L’art de créer le consensus, au cœur des métiers d’Eau Vive Internationale

© Eau Vive Internationale

A l’occasion des 40 ans d’Eau Vive Internationale, organisation de solidarité internationale oeuvrant pour le développement des services sociaux de base en Afrique, notamment l’accès à l’eau potable, nous vous proposons une série d’articles pour découvrir l’histoire, les missions et les projets appuyés par cette ONG qui fait confiance aux Africains.

L’histoire débute souvent ainsi : 9 h, une assemblée silencieuse et dubitative ; 11h, un consensus s’établit autour de solutions pour l’approvisionnement en eau potable, puis, à 13h, les participants sont d’accord pour contribuer à la mise en œuvre du projet. Mais qu’est-ce qui suscite l’adhésion des gens à un projet ? La mobilisation sociale !

Chez Eau Vive Internationale, la mobilisation sociale est un métier. En quelques heures, ses mobilisateurs ou mobilisatrices sont capables d’entraîner une salle autour d’un objectif commun. Au sortir de ces sessions, chacun se sent responsable du projet et accepte de prendre part à la mise en œuvre et au financement des actions. Le mobilisateur amène les villageois à identifier et reconnaître le problème, puis les pousse à définir des solutions à leur portée, aux niveaux individuel et collectif. C’est lui qui accompagne les communautés pour qu’elles s’organisent, fassent des choix et définissent leurs priorités.

 

Pour créer le consensus, le mobilisateur doit gagner la confiance de ses interlocuteurs. Blagues, confidences, anecdotes… tout y passe pour faire tomber les barrières et faire émerger un contrat moral entre lui et les villageois. Pour vulgariser les enjeux et valoriser la connaissance des acteurs locaux, les outils sont variés. Le/la mobilisateur/trice s’appuie sur des exemples concrets et organise des échanges avec d’autres communautés pour créer un effet de levier. Le rôle essentiel du mobilisateur est de transmettre des messages-clés et de proposer aux participants des solutions claires et accessibles.

Les questions fusent, les désaccords saillent, on s’interpelle. Le mobilisateur fait le liant entre les personnes qui doivent s’entendre pour avancer. Mi-psychologue, mi-leader charismatique, il doit avant tout s’armer de patience pour accompagner, dans la durée, les communautés sur le chemin sinueux du développement.

Pour Eau Vive Internationale, une mobilisation sociale réussie débouche sur la responsabilisation des citoyens. Ils acceptent d’apporter une participation financière et de contribuer à la mise en œuvre et au suivi des infrastructures. La mobilisation sociale devient une force décisive qui encourage les communautés à renforcer leur autonomie.

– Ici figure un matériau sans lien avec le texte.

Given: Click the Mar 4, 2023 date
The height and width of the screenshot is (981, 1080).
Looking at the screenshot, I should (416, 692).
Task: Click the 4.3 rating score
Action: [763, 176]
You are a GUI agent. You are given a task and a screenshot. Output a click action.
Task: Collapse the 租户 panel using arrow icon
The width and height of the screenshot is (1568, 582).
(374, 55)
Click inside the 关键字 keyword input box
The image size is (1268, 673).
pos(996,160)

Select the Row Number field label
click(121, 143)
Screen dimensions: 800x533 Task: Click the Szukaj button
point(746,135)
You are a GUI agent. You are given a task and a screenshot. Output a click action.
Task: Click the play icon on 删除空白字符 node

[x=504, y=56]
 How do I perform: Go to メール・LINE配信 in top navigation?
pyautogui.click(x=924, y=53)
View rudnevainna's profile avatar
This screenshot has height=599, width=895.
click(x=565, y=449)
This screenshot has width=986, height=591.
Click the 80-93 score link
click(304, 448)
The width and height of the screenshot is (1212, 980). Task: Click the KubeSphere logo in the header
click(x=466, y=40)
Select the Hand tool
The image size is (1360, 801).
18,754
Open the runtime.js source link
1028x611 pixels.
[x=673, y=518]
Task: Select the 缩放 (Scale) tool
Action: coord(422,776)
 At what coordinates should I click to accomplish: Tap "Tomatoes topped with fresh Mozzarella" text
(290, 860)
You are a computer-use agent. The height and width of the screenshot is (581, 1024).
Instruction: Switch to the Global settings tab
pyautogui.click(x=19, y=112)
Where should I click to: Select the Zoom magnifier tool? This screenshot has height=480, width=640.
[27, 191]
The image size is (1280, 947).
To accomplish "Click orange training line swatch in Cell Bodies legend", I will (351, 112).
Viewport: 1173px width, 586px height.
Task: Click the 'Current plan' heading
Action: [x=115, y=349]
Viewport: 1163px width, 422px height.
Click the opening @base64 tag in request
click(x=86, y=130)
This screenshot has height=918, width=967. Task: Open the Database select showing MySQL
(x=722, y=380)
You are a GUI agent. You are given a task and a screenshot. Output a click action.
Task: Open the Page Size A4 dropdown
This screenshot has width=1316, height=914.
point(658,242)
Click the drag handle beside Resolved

3 questions à Mame Tacko Diallo, responsable de la mobilisation sociale à Eau Vive internationale – Sénégal

 

Sénégal- Mame Tacko Diallo accompagne les habitants à trouver leurs solutions pour l’accès de tous à l’eau potable. – © Eau Vive Internationale

En quoi la mobilisation sociale est-elle importante dans un projet de développement ?

Le développement suppose un changement social au même titre que l’aide à l’autonomie d’une communauté. La mobilisation est une condition essentielle de la pérennité d’un projet.

Être une femme, est-ce un atout ou une faiblesse dans votre métier ?

Les deux à la fois. Une femme doit savoir s’effacer ou rester à sa place lorsqu’il s’agit des us et coutumes. Mais d’un autre côté, les femmes sont de véritables forces de mobilisation sociale, étant donné leur capacité de négociation pour arriver à un consensus. Et qui d’autre qu’une femme peut mobiliser d’autres femmes ?

Quels sont les obstacles que vous rencontrez dans votre travail ?

Le principal obstacle réside au niveau des intellectuels du village. Ce sont des personnalités qui prétendent avoir tout compris et jouent de leur influence pour entraîner toute la communauté. Il faut être en mesure de les identifier et les responsabiliser pour les canaliser, ou savoir les arrêter quand c’est nécessaire.

 

Avec Eau Vive internationale, près de 3 millions d’Africains disposent maintenant d’eau potable et de meilleures conditions de vie.

Ensemble, en Afrique, en France et ailleurs dans le monde, poursuivons notre engagement pour doubler, voire tripler ce nombre au cours des 20 prochaines années.